Humans left Africa about 77,000 years ago, and arrived to the far ends of East Asia and Taiwan about 30,000 years ago. So, how old do you think this Pacific pot is, and when do you think the culture who created it arrived in Oceania?

As fate may have it, this item is actually less than 3,000 years old, and it belongs to the Lapita culture: an early Neolithic Austronesian peoples that are hypothesized to be ancestors of the various other peoples of the Pacific, including Polynesians, Melanesians, and Micronesians.

Through its recency, this Lapita item controversially rebels against the notion of a heterogeneous Pacific islands. Indeed, the reason why Lapita culture pottery has been found across a broad spectrum of over 230 locales (from the westernmost Bismarck Islands off New Guinea all the way to the easternmost island of Samoa) is reflective of the shockingly rapid time frame by which a vast expanse of the Pacific world was settled in less than 2,000 years. That short time period also hints that many peoples across the Oceanic islands- and thus also their linguistics, cultural attitudes, and ethnographic identifiers may have more in common that one might think or be inclined to believe.

But this pot also evokes, questions, and pokes holes at the apparently-anachronistic recency in deep historical time by which that less than 2,000-year period of rapid settlement occurred within as well; after all, understanding the Lapita period in Oceanic prehistory as composing a so-called “Ancestral Oceanic” society beginning less than 3,000 around years ago intuitively jarring when also paired with the fact that the descendants of these pottery makers - the Polynesians - must have by definition then settled the islands of Aotearoa and Hawai‘i around 500 and 800 AD (not BCE), respectively.

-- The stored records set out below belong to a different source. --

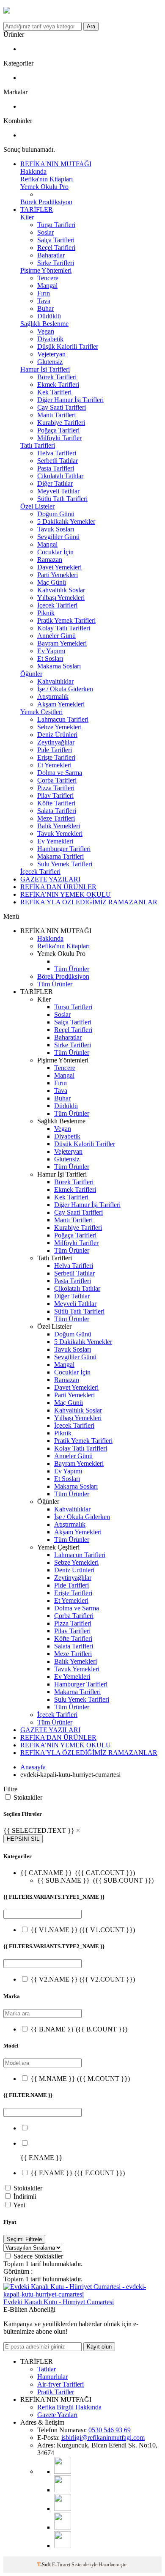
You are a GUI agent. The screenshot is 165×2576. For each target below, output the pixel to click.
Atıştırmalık (53, 696)
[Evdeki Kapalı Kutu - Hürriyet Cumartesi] (82, 2294)
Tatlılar (46, 2369)
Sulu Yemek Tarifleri (64, 864)
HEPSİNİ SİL (23, 1839)
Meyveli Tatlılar (58, 491)
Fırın (43, 293)
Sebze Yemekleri (59, 727)
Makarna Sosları (59, 666)
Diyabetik (50, 338)
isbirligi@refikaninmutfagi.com (103, 2437)
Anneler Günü (56, 635)
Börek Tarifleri (57, 377)
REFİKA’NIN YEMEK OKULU (65, 894)
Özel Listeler (37, 506)
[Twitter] (62, 2545)
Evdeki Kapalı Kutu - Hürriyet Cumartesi (58, 2301)
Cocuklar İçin (55, 552)
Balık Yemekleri (58, 825)
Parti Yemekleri (57, 574)
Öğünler (31, 673)
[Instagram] (62, 2490)
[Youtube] (62, 2471)
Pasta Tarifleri (55, 468)
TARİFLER (36, 209)
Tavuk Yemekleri (59, 833)
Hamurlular (52, 2376)
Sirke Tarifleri (55, 262)
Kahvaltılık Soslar (61, 590)
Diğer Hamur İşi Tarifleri (70, 399)
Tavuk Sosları (55, 529)
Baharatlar (51, 255)
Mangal (47, 285)
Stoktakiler (28, 1797)
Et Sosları (50, 658)
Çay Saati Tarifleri (61, 407)
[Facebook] (62, 2527)
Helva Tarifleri (56, 453)
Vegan (45, 331)
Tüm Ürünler (71, 968)
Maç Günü (51, 582)
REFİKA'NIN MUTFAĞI (55, 163)
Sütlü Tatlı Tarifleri (62, 498)
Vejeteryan (51, 354)
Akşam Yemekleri (61, 704)
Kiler (27, 217)
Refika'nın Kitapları (46, 179)
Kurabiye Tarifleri (61, 422)
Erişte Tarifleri (56, 757)
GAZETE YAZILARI (50, 879)
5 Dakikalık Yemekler (66, 521)
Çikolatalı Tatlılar (60, 475)
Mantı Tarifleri (56, 415)
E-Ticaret (61, 2565)
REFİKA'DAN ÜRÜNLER (58, 886)
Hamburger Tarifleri (64, 848)
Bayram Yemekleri (62, 643)
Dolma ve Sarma (59, 772)
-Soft (44, 2565)
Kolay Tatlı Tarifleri (63, 628)
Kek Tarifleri (54, 392)
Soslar (45, 232)
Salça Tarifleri (55, 240)
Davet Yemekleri (59, 567)
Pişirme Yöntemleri (46, 270)
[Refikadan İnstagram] (62, 2508)
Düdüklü (49, 316)
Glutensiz (50, 361)
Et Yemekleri (54, 765)
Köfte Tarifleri (56, 803)
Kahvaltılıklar (55, 681)
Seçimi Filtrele (24, 2239)
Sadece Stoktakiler (38, 2256)
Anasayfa (33, 1767)
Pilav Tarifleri (55, 795)
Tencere (47, 278)
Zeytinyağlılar (55, 742)
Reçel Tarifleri (56, 247)
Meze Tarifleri (56, 818)
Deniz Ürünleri (57, 734)
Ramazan (49, 559)
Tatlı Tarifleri (37, 445)
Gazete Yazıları (57, 2414)
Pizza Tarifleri (55, 787)
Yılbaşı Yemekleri (61, 597)
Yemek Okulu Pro (44, 186)
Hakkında (33, 171)
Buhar (45, 308)
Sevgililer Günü (58, 536)
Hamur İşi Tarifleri (45, 369)
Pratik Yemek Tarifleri (66, 620)
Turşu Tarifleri (56, 224)
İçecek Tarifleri (57, 605)
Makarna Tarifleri (60, 856)
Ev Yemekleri (55, 841)
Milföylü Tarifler (59, 437)
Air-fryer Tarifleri (60, 2384)
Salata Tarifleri (56, 810)
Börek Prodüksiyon (46, 201)
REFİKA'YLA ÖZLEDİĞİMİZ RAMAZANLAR (88, 902)
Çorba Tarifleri (57, 780)
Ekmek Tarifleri (58, 384)
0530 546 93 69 (109, 2430)
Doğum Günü (55, 513)
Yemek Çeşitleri (41, 711)
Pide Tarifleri (54, 749)
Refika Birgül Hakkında (69, 2407)
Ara (91, 26)
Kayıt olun (99, 2346)
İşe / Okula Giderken (65, 689)
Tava (43, 300)
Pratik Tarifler (55, 2391)
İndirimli (25, 2196)
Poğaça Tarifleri (58, 430)
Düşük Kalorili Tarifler (67, 346)
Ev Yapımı (51, 650)
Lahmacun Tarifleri (62, 719)
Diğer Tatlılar (55, 483)
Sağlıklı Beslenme (44, 323)
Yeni (19, 2205)
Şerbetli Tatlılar (57, 460)
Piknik (46, 612)
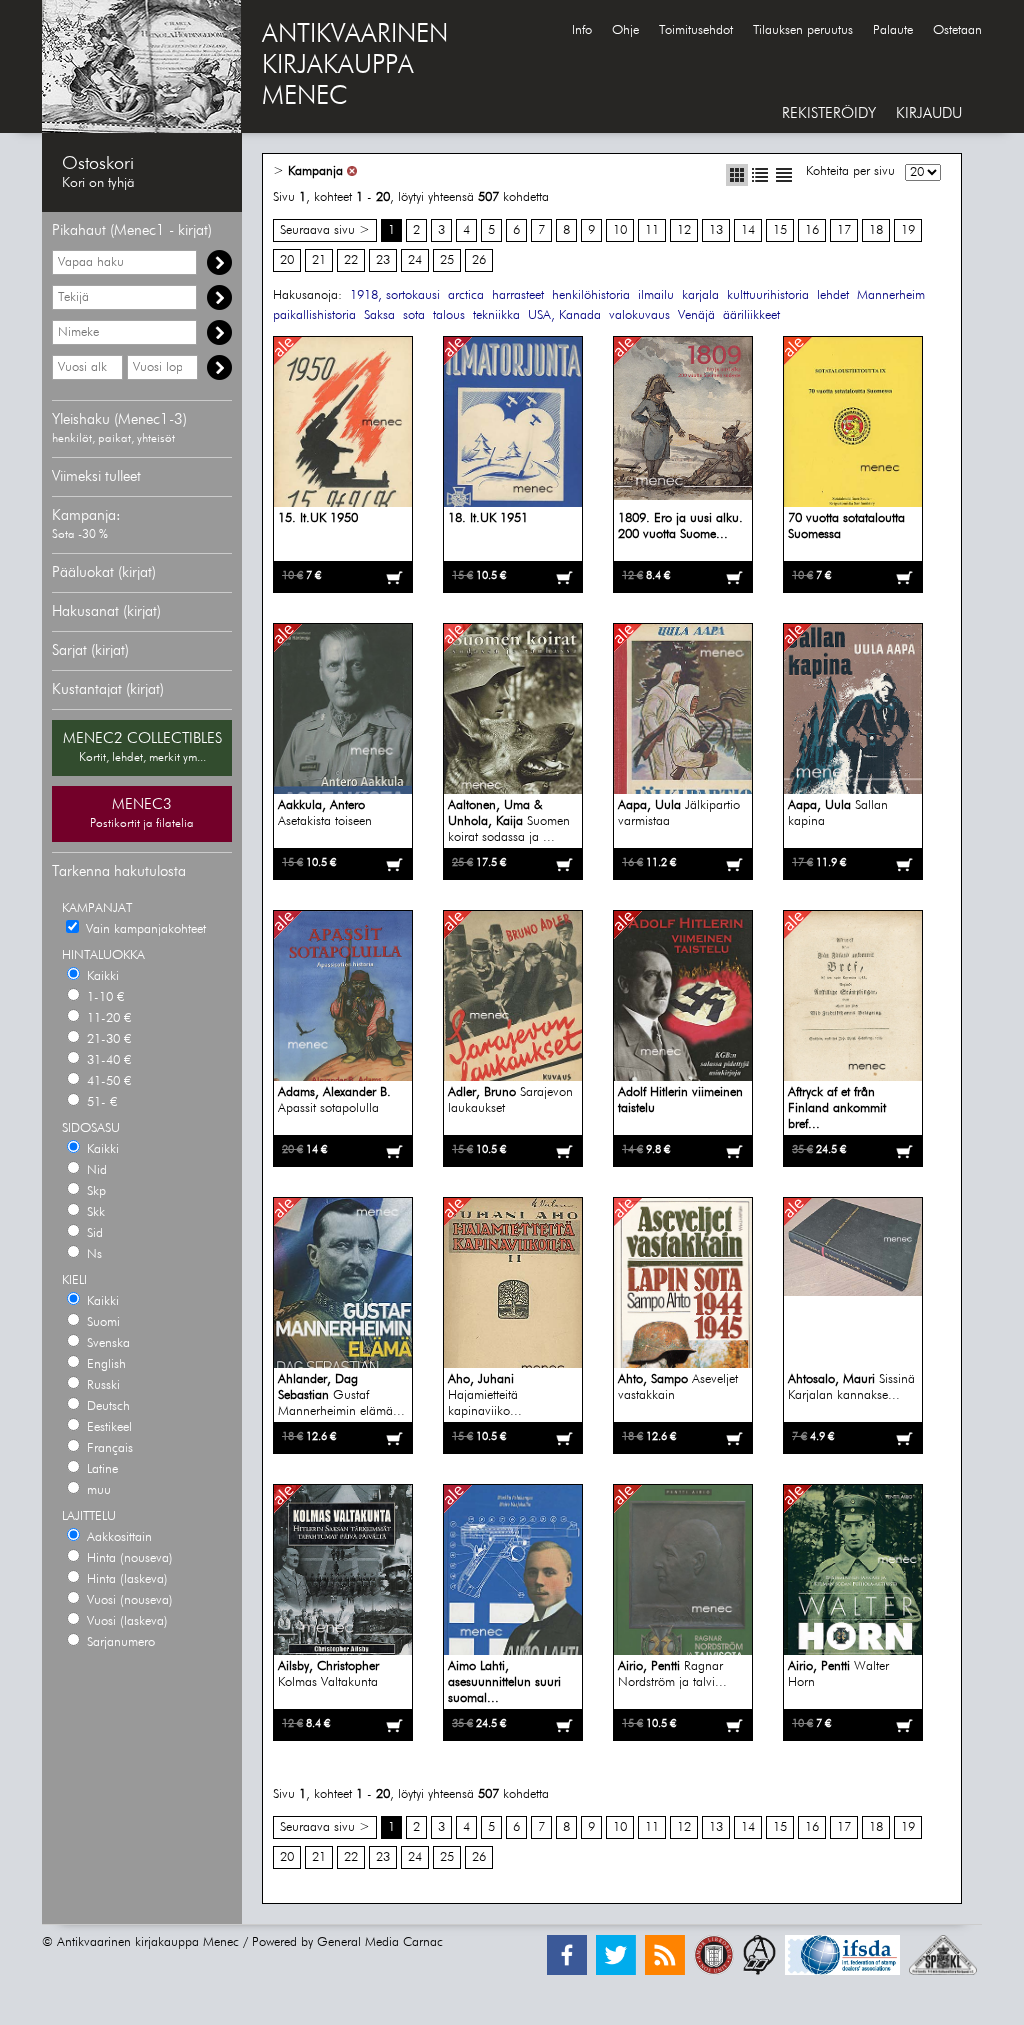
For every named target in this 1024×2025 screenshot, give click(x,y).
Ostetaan (957, 30)
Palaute (893, 30)
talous (449, 315)
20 (287, 260)
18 (876, 230)
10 (620, 230)
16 (812, 230)
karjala (700, 295)
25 (447, 260)
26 (479, 260)
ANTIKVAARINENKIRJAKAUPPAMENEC (355, 66)
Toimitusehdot (696, 30)
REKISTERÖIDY (829, 113)
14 (748, 230)
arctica (466, 295)
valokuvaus (639, 315)
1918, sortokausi (395, 295)
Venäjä (696, 315)
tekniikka (496, 315)
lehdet (833, 295)
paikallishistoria (314, 315)
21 (319, 260)
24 (415, 260)
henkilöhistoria (591, 295)
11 (652, 230)
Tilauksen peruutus (803, 30)
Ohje (625, 30)
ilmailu (656, 295)
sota (414, 315)
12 (684, 230)
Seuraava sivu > (325, 230)
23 (383, 260)
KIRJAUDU (929, 113)
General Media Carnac (380, 1942)
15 (780, 230)
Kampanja (315, 171)
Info (582, 30)
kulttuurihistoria (768, 295)
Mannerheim (891, 295)
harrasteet (518, 295)
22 (351, 260)
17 (844, 230)
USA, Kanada (564, 315)
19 (908, 230)
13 (716, 230)
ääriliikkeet (751, 315)
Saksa (379, 315)
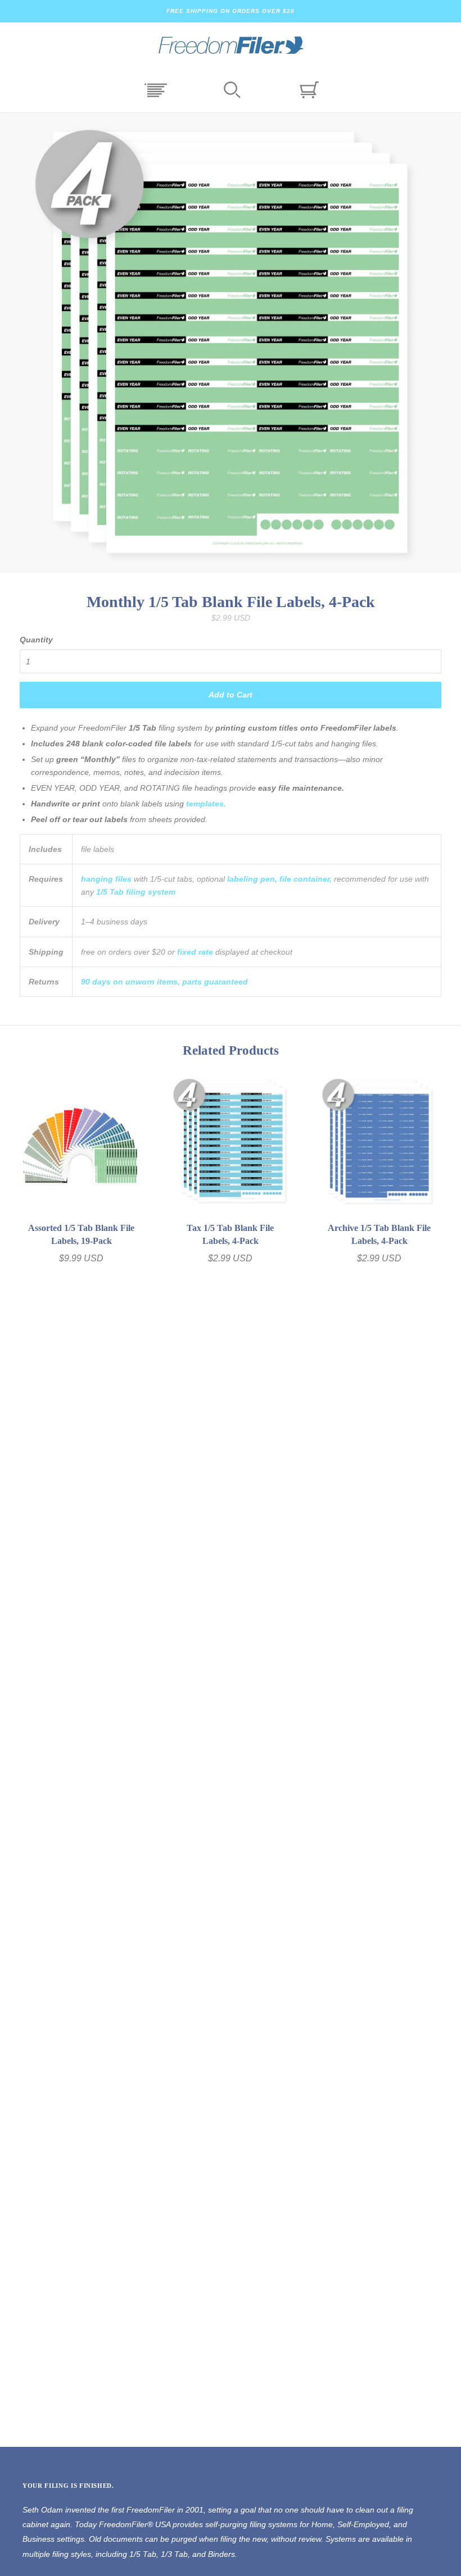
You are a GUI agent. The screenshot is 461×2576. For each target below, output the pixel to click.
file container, (305, 878)
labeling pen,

When presented with all these facts, difficult questions arise in a viewer - who can say they are local or native to an island? In deep historical time, how do Pacific Islanders complicate the idea of indigeneity, if at all? In sum, a second-order analysis of the Lapita pot raises difficult but necessary questions surrounding migration, non-European settlement, and misguided chronological understandings of Pacific cultures among laymen and the well-educated alike.